The in-vitro effects of the antileukemic agent 5-aza-2′-deoxycytidine (5-aza-dCyd), on DNA synthesis, growth, cloning in agar, and cell cycle traverse of L1210 leukemia cells were studied. 5-Aza-dCyd at 0.1 μg/ml for 10 hr (cytotoxic concentration) did not inhibit DNA synthesis but produced a very potent growth inhibition, and changed markedly the DNA flow cytometric histograms. A 5-h continuous exposure to the drug at concentrations ranging from 0.1 to 10 μg/ml caused an accumulation of cells in the S portion of the DNA histograms indicating a slowing of the progression of cells in the S phase.

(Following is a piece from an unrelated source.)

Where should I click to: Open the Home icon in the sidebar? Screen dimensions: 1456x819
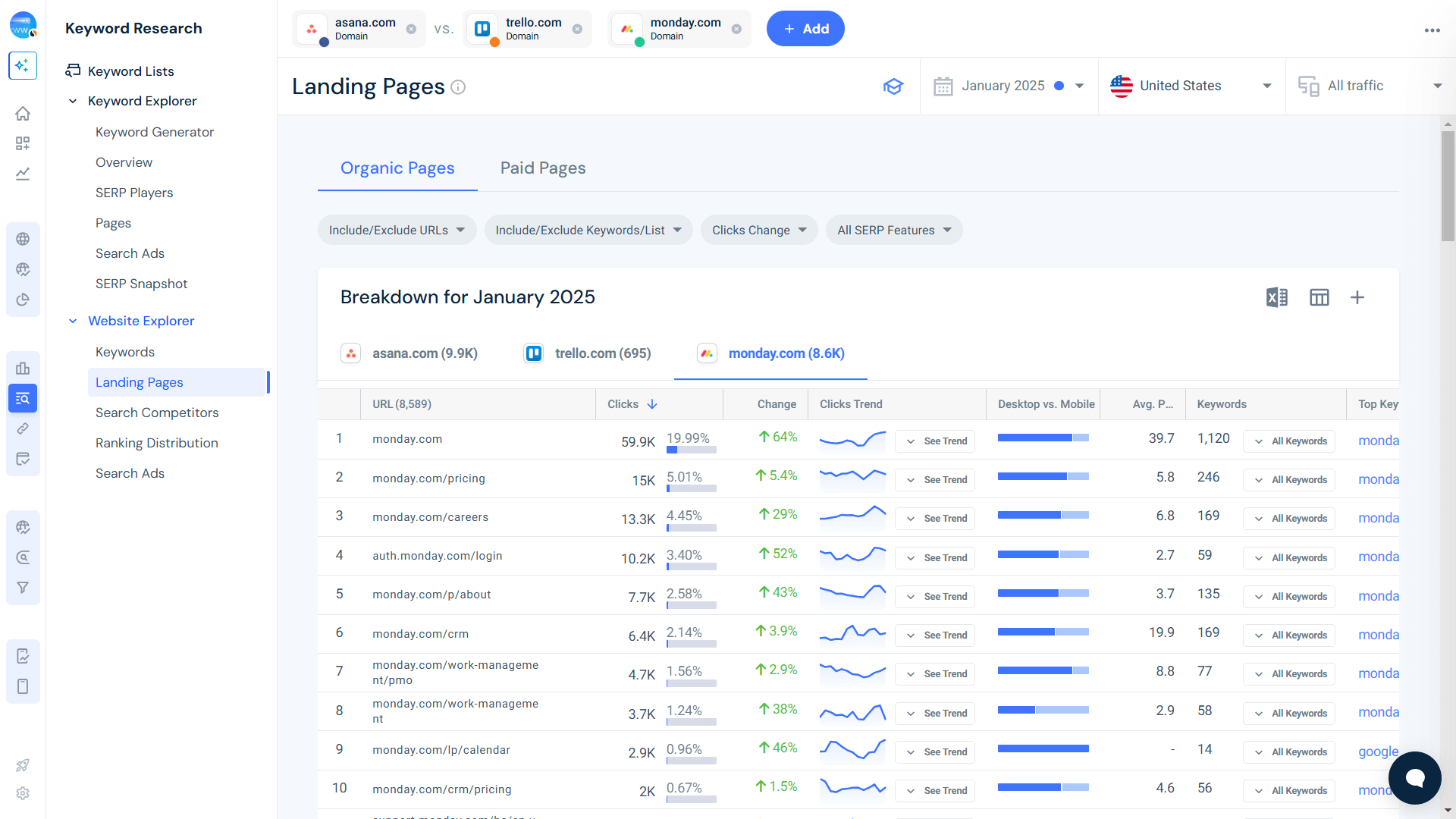(23, 113)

A longer exposure time (10 h) at the same concentrations led to a bimodal DNA distribution (peaks at G 1 and G 2-M) and a depletion of the S phase. When the exposure time to 5-aza-dCyd (0.1 μg/ml) was extended to 15 and 20 h. there was a decrease in the G 2-M peak and an augmentation of the G 1 peak. To determine if 5-aza-dCyd produced a block in cell cycle progression, L1210 cells were treated for 10 h with colcemid and 5-aza-dCyd simultaneously for 10 h. Colcemid alone, or colcemid in combination with 5-aza-dCyd produced an accumulation of cells under a single G 2-M peak. This indicates that 5-aza-dCyd did not block the progression of L1210 cells through S phase, but only produced a slowing down of this event. These results, indicating that 5-aza-dCyd does not block cell cycle progression and that its cytotoxic action is not self-limiting, are of importance for designing future clinical trials.